§ 28 PAuswG
Gesetz über Personalausweise und den elektronischen Identitätsnachweis (Personalausweisgesetz - PAuswG)
Bundesrecht

Abschnitt 6 – Pflichten des Ausweisinhabers; Ungültigkeit und Entziehung des Ausweises

Titel: Gesetz über Personalausweise und den elektronischen Identitätsnachweis (Personalausweisgesetz - PAuswG)
Normgeber: Bund
Amtliche Abkürzung: PAuswG
Gliederungs-Nr.: 210-6
Normtyp: Gesetz

§ 28 PAuswG – Ungültigkeit

(1) Ein Ausweis ist ungültig, wenn

  1. 1.

    er eine einwandfreie Feststellung der Identität des Ausweisinhabers nicht zulässt oder verändert worden ist,

  2. 2.

    Eintragungen nach diesem Gesetz fehlen oder - mit Ausnahme der Angaben über die Anschrift oder Größe - unzutreffend sind,

  3. 3.

    die Gültigkeitsdauer abgelaufen ist oder

  4. 4.

    gegen den Ausweisinhaber eine Anordnung im Sinne des § 6a Absatz 2 ergangen ist und er den Geltungsbereich dieses Gesetzes verlassen hat.

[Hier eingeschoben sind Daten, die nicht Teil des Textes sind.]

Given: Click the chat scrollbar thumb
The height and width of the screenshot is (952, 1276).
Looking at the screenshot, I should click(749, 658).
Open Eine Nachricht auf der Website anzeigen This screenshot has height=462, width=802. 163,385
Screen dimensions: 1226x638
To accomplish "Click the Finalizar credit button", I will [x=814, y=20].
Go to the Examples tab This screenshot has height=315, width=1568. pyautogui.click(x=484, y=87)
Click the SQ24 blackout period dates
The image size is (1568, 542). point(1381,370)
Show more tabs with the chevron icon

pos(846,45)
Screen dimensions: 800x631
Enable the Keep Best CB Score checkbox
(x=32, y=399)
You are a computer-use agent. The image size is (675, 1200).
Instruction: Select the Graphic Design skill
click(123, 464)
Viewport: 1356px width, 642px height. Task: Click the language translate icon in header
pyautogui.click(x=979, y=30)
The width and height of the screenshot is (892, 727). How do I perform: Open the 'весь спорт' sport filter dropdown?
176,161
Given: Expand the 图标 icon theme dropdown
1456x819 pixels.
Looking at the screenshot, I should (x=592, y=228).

(2) Eine Personalausweisbehörde hat einen Ausweis für ungültig zu erklären, wenn die Voraussetzungen für seine Erteilung nicht vorgelegen haben oder nachträglich weggefallen sind.

(3) Störungen der Funktionsfähigkeit des elektronischen Speicher- und Verarbeitungsmediums berühren nicht die Gültigkeit des Personalausweises.